WHAT IS REQUIRED: Indicate, with the number alone, how many lines in the listing below hold the string "heading".

RECORDS TO PROCESS:
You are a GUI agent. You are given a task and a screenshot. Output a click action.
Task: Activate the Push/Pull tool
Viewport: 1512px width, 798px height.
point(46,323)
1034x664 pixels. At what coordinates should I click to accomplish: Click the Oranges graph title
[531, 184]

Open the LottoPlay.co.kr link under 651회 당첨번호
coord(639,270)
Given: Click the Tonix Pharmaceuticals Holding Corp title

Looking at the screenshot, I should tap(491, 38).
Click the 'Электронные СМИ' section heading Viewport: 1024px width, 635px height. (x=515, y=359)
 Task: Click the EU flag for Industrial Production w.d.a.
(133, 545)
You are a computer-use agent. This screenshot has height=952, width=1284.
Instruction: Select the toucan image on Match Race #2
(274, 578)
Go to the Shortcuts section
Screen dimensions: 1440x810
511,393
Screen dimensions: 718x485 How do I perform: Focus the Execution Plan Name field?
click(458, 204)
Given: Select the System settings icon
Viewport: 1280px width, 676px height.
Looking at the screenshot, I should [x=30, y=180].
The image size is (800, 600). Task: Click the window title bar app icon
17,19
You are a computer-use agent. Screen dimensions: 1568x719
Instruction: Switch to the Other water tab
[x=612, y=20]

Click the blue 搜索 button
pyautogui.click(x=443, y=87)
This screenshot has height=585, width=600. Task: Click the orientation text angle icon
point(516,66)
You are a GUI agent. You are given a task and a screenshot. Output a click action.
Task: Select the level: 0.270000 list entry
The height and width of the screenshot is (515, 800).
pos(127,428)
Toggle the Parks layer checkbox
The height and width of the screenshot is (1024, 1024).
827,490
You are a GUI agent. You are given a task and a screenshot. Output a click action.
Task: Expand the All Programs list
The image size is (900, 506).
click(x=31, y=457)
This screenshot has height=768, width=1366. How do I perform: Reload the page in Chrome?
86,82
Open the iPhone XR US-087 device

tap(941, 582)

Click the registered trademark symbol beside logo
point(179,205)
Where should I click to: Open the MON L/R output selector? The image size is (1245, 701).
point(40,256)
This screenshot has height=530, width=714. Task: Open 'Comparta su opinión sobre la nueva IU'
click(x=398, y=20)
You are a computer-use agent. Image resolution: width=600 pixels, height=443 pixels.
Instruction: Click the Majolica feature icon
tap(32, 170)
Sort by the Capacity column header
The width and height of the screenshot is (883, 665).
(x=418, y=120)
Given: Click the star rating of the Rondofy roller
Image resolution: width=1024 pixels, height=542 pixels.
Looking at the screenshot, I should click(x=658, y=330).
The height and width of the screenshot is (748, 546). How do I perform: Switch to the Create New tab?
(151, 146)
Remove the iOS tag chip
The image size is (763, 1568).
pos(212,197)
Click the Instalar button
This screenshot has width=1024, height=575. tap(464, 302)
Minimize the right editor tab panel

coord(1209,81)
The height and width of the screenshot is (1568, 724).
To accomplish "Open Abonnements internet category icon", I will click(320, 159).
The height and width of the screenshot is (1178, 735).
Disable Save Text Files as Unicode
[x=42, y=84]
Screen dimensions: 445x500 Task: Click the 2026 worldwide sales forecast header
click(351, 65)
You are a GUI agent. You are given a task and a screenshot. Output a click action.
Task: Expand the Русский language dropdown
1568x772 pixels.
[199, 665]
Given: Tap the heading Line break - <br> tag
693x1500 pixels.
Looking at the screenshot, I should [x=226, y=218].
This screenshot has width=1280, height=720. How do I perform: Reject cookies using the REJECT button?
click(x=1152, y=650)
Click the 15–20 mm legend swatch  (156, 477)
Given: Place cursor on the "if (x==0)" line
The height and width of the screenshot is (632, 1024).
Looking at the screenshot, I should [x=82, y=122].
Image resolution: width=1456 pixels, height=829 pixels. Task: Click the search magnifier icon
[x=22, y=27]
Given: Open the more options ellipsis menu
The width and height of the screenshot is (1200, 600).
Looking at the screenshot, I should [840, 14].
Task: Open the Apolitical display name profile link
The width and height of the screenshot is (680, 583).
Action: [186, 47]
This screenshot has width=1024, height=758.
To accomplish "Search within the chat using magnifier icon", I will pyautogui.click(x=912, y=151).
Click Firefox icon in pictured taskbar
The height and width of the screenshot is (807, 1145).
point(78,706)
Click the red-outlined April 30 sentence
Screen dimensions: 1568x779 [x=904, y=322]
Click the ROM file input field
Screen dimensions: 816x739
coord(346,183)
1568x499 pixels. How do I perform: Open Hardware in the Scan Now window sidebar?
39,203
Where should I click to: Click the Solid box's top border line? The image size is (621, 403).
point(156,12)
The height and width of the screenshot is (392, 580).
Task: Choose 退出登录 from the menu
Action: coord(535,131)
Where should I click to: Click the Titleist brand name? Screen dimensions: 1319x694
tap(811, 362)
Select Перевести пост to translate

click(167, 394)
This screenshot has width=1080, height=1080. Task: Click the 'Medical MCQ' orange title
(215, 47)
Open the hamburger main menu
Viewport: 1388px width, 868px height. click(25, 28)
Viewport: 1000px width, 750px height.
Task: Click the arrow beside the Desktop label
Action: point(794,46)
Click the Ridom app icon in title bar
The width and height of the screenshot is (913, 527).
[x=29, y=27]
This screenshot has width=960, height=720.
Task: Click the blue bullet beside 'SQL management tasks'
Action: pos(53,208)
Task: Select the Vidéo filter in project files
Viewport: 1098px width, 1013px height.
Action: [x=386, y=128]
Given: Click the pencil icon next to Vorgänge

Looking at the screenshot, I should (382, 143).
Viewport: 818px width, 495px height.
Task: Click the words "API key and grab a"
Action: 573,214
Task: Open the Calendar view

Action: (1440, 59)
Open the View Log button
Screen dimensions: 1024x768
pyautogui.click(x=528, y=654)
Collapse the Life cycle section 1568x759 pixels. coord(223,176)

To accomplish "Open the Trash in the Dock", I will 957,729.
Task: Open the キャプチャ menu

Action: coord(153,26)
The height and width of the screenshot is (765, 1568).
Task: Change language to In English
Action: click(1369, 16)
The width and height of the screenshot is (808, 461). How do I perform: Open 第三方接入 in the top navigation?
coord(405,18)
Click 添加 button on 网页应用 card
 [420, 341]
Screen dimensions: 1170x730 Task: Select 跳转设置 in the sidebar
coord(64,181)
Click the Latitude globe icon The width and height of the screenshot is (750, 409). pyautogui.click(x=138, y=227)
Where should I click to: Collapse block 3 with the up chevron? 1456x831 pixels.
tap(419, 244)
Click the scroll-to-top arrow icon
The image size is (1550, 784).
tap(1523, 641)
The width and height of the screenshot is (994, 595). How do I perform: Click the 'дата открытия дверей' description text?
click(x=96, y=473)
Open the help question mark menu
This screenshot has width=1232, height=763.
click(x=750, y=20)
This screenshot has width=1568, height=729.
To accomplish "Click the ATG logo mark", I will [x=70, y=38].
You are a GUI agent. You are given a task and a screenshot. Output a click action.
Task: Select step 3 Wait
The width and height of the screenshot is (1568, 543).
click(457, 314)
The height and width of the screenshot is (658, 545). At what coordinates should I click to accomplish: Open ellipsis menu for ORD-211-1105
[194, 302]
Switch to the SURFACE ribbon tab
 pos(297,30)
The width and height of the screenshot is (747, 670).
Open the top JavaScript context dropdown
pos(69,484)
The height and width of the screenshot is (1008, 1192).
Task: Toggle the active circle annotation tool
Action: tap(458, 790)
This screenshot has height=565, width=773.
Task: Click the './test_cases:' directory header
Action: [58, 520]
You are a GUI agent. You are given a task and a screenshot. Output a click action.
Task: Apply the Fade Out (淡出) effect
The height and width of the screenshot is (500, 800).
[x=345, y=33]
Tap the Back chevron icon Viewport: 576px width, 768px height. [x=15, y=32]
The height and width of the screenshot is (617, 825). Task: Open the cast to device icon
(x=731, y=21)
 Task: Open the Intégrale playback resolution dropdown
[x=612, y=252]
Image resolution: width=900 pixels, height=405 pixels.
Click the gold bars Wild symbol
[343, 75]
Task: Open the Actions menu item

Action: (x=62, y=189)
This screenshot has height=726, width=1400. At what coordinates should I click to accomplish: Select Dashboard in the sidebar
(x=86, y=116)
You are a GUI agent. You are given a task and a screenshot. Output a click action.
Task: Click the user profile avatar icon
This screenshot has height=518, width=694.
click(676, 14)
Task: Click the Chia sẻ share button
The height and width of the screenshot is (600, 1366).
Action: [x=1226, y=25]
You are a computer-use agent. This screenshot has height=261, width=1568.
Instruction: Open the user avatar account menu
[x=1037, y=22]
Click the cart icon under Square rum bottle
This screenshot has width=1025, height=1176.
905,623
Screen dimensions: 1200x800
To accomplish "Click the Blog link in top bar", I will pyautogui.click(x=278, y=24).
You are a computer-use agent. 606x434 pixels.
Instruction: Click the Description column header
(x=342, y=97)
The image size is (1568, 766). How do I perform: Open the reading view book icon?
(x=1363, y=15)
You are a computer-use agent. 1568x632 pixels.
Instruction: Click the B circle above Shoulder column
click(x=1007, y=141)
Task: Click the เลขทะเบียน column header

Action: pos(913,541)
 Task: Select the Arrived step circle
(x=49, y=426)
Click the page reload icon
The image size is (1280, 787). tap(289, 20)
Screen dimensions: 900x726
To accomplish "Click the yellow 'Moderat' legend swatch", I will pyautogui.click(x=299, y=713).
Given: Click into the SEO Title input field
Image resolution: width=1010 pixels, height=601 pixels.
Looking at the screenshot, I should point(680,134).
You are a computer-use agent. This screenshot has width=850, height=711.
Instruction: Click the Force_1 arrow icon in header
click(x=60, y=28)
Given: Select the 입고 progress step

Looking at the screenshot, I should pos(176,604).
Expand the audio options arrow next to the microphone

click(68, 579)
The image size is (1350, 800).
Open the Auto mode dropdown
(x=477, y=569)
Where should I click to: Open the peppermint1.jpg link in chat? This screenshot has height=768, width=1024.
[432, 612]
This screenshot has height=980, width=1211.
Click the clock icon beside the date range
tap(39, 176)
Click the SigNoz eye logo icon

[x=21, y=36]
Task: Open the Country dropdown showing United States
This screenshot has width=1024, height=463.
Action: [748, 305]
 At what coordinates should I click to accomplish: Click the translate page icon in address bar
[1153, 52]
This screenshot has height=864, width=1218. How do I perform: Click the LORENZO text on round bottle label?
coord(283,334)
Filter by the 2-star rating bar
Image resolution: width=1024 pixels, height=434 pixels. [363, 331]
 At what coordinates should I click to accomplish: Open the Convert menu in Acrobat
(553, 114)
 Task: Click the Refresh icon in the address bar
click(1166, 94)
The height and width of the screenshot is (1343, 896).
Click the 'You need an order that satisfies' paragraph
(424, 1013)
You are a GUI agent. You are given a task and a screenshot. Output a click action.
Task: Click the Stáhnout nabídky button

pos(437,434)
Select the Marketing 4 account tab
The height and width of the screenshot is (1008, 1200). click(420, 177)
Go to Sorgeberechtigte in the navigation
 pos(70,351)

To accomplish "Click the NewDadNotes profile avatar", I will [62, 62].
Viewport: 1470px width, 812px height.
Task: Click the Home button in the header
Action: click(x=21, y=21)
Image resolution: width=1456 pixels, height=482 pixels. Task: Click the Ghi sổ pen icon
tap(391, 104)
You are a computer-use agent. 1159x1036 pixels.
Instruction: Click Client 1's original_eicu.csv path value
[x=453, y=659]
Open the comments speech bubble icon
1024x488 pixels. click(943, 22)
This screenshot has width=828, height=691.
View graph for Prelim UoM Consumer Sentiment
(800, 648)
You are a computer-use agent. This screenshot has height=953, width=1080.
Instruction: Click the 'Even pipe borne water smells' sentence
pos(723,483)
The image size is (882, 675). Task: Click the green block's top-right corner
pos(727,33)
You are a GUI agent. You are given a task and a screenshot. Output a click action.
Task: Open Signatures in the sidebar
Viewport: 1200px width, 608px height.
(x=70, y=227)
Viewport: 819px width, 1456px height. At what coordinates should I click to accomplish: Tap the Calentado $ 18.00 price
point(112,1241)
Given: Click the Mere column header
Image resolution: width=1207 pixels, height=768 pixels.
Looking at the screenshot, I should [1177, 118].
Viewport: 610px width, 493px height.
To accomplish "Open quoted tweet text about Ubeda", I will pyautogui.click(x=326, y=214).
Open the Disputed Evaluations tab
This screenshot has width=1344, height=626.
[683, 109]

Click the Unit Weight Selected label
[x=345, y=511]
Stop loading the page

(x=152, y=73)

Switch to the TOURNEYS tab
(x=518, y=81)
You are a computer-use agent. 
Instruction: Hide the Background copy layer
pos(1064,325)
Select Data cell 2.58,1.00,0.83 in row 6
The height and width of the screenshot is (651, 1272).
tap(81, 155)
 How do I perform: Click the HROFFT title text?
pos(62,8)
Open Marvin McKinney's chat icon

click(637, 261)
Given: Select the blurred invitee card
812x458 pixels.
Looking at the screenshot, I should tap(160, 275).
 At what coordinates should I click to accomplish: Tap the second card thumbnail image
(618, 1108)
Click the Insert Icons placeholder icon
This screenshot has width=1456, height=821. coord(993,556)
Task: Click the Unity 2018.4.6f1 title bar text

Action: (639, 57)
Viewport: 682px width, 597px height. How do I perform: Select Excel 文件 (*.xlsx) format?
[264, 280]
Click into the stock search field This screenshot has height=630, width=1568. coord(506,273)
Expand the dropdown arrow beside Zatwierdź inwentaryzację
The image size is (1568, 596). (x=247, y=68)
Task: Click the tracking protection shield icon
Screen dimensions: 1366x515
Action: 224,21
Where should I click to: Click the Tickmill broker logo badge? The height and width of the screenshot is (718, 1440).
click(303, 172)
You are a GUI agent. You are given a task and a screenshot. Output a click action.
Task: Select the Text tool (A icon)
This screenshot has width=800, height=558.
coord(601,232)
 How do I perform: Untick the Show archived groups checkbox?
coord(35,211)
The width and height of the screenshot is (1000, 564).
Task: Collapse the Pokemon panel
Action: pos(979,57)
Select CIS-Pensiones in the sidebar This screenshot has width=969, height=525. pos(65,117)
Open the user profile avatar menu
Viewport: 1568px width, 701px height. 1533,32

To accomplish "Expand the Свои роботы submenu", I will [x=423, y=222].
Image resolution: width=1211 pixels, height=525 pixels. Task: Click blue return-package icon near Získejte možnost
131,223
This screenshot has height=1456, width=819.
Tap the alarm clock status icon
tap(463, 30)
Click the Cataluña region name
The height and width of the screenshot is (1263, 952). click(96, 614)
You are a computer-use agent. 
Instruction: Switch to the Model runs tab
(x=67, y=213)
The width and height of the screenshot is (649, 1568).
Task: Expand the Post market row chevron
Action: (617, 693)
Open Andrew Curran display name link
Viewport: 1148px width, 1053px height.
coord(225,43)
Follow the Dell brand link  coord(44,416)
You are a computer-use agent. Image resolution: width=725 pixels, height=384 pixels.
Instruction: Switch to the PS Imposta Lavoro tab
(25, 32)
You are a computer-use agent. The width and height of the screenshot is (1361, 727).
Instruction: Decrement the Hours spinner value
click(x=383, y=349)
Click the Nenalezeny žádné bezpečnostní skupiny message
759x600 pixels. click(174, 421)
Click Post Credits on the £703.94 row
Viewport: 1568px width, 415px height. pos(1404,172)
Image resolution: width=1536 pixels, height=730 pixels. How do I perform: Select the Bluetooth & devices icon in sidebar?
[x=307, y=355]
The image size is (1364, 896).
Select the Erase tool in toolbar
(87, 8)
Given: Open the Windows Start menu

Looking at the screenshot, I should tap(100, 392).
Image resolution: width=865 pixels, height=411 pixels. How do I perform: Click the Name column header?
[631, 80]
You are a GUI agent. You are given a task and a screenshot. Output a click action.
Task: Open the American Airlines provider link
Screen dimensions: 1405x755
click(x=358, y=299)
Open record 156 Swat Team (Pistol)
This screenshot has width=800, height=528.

WRITTEN ANSWER: 2